If the difference between students receiving a 1540 and a 1560 can be that student A guessed between two remaining choices correctly, and student B guessed incorrectly, [1] then is it fair to drop the pool of those "qualified" from 34,000 to 19,000 based on this 20 point gap? You also have to consider indirect luck, where student A encounters an obscure question type that they happened to have encountered previously and can therefore solve trivially, while student B had not. There are also obvious socioeconomic factors, such as studying with incredibly expensive private tutors consistently increasing score, time investment to make up the gap between a 1400 and a 1600 being high (children from economically struggling families often have to work, take care of family, or have other required responsibilities that reduce available time), and even availability of direct resources (I used a 300 dollar calculator on the SAT that could solve algebra natively, it literally handed out the answers to multiple questions and helped greatly on others. This was explicitly permitted). I strongly agree that the admissions system is greatly flawed, but in my view this post failed to tackle the problems with the nuance they need. The goal of admissions is (ideally) to give the limited space to the people who deserve it, but its incredibly difficult to agree what parameters define a deserving student, much less a fair and realistically implementable method to measure those parameters. Despite how much I hate the current admissions system, I believe basing admission decisions solely on exam scores and grades would be a step away from the goal of fairness.
- ^
Which it can, due to the way the SAT sections are weighted a single mistake on certain questions can dock 20 full points, and conversely you can get a 1600 with 1 or sometimes 2 incorrect answers
comment by Joseph Van Name (joseph-van-name) · 2025-04-09T03:26:33.531Z · LW(p) · GW(p)

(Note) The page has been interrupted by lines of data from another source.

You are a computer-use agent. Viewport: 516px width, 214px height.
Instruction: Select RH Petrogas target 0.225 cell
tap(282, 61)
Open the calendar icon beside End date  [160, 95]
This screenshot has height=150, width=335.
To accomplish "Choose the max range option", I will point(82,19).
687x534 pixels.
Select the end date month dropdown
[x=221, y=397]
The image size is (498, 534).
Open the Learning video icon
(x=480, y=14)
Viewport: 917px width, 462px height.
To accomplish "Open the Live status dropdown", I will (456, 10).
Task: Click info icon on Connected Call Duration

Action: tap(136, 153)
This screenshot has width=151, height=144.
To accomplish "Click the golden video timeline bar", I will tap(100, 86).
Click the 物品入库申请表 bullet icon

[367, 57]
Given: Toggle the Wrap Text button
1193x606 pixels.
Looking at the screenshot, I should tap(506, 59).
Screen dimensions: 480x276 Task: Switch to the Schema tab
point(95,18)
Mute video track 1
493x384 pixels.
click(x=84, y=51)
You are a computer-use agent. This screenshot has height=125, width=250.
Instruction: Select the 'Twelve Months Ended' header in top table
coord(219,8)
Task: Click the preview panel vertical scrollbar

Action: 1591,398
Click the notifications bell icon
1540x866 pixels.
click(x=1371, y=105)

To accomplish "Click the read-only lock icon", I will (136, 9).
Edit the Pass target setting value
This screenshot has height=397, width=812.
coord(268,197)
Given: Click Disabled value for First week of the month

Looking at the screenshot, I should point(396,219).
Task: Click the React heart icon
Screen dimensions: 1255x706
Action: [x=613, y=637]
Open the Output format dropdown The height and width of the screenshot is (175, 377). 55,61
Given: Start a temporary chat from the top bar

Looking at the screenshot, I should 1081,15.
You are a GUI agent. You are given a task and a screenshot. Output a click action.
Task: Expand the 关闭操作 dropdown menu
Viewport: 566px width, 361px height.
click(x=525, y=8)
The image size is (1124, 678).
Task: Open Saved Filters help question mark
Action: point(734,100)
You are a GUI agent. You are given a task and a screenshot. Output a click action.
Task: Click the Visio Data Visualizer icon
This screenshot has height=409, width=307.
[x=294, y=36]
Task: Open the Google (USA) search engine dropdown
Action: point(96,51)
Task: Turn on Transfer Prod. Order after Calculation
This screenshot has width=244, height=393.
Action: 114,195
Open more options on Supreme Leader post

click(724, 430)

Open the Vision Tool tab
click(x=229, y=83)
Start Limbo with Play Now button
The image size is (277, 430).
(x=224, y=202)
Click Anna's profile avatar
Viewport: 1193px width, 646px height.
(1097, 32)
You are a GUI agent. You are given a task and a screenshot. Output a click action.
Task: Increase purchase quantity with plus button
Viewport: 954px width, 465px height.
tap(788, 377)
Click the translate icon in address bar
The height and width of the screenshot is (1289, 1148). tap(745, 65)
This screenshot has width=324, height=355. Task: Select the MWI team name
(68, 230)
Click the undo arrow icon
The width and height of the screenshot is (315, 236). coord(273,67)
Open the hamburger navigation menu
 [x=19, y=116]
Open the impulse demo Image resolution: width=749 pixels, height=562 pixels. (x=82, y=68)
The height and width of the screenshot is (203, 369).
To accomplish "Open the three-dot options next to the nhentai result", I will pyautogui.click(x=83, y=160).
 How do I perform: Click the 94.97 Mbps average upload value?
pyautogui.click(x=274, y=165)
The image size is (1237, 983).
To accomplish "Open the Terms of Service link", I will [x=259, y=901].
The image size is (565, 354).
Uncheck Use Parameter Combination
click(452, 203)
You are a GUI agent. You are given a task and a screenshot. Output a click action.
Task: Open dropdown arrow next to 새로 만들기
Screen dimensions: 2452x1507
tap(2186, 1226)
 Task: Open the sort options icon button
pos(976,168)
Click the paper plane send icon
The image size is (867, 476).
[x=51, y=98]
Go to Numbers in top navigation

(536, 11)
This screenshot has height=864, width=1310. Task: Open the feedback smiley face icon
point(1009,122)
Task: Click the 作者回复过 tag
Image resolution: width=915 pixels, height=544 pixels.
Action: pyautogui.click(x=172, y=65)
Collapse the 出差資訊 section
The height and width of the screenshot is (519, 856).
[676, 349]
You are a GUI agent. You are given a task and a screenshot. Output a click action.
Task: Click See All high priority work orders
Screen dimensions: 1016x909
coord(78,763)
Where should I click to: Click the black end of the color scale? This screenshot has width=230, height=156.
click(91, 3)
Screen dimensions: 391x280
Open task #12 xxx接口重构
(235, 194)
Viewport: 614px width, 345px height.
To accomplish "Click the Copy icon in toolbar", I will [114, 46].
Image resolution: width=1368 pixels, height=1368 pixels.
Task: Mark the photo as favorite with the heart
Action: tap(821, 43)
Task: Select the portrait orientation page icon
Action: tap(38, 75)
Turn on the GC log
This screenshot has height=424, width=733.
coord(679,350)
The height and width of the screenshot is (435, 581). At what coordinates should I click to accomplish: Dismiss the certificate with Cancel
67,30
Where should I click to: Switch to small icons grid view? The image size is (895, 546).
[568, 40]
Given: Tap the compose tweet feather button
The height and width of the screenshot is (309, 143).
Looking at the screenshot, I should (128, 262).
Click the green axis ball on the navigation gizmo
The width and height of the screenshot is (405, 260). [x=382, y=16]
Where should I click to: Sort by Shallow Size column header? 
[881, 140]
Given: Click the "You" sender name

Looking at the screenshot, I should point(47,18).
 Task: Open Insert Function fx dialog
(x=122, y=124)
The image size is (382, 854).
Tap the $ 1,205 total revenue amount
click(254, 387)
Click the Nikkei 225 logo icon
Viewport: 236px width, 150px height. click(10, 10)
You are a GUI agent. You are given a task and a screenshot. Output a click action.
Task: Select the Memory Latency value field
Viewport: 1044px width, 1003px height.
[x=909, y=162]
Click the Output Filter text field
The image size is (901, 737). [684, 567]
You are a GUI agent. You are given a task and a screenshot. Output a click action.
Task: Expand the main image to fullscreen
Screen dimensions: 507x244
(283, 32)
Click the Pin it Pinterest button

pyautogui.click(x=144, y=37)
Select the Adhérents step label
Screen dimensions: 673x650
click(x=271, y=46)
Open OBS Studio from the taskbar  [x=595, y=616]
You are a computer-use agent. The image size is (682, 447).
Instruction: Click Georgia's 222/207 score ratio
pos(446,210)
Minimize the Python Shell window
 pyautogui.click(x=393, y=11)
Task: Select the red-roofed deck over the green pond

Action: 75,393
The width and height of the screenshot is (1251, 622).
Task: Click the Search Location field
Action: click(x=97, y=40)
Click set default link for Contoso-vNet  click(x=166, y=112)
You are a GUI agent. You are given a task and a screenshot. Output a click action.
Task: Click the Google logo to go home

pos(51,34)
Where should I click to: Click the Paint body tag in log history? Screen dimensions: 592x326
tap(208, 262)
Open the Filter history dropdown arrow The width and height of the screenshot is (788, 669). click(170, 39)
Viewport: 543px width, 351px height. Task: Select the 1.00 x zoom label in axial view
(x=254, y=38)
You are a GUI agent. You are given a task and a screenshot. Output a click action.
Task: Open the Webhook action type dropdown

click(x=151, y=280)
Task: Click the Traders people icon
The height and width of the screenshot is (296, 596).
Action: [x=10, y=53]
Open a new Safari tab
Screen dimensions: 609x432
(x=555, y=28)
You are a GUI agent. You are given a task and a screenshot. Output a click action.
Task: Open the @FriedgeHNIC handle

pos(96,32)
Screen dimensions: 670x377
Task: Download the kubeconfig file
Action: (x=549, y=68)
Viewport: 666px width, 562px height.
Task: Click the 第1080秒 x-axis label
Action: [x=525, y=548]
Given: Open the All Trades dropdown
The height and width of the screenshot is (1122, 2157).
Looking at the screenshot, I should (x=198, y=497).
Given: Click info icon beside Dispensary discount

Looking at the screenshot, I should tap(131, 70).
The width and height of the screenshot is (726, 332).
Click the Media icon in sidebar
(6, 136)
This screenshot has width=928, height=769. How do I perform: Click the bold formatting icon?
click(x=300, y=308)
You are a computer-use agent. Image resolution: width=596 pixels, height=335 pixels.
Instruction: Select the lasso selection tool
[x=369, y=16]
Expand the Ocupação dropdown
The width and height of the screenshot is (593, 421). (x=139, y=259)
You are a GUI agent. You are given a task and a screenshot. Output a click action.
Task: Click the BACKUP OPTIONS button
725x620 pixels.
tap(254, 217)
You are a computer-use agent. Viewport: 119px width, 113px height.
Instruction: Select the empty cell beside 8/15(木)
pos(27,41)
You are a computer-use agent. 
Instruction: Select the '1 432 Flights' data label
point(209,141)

Universities are altogether unprofessional, so it is probably best for everyone to shame them and regard the degrees from these universities are completely worthless. Universities promote violence and they refuse to apologize or acknowledge that there is any problem whatsoever.
comment by dirk (abandon) · 2025-04-08T18:18:15.439Z · LW(p) · GW(p)
There's an easy way to avoid competition for a restricted pool of elite slots: some students could go to less competitive schools.